Task to complete:
Print the data below line for line, with no changes.

Input:
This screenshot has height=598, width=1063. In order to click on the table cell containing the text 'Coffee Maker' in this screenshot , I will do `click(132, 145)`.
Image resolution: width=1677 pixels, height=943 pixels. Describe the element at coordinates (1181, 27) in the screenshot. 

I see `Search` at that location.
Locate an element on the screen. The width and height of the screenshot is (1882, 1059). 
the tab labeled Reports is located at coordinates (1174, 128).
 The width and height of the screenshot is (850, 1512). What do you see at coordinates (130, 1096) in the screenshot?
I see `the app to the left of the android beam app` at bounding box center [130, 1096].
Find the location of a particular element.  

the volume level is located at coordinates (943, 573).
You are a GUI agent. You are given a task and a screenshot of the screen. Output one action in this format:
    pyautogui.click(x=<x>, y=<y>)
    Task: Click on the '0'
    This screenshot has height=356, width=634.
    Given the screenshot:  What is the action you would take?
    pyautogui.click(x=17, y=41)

Answer to the exercise:
This screenshot has height=598, width=1063. In order to click on the table cell containing the text 'Coffee Maker' in this screenshot , I will do `click(132, 145)`.
Image resolution: width=1677 pixels, height=943 pixels. Describe the element at coordinates (1181, 27) in the screenshot. 

I see `Search` at that location.
Locate an element on the screen. The width and height of the screenshot is (1882, 1059). 
the tab labeled Reports is located at coordinates (1174, 128).
 The width and height of the screenshot is (850, 1512). What do you see at coordinates (130, 1096) in the screenshot?
I see `the app to the left of the android beam app` at bounding box center [130, 1096].
Find the location of a particular element.  

the volume level is located at coordinates (943, 573).
You are a GUI agent. You are given a task and a screenshot of the screen. Output one action in this format:
    pyautogui.click(x=<x>, y=<y>)
    Task: Click on the '0'
    This screenshot has height=356, width=634.
    Given the screenshot:  What is the action you would take?
    pyautogui.click(x=17, y=41)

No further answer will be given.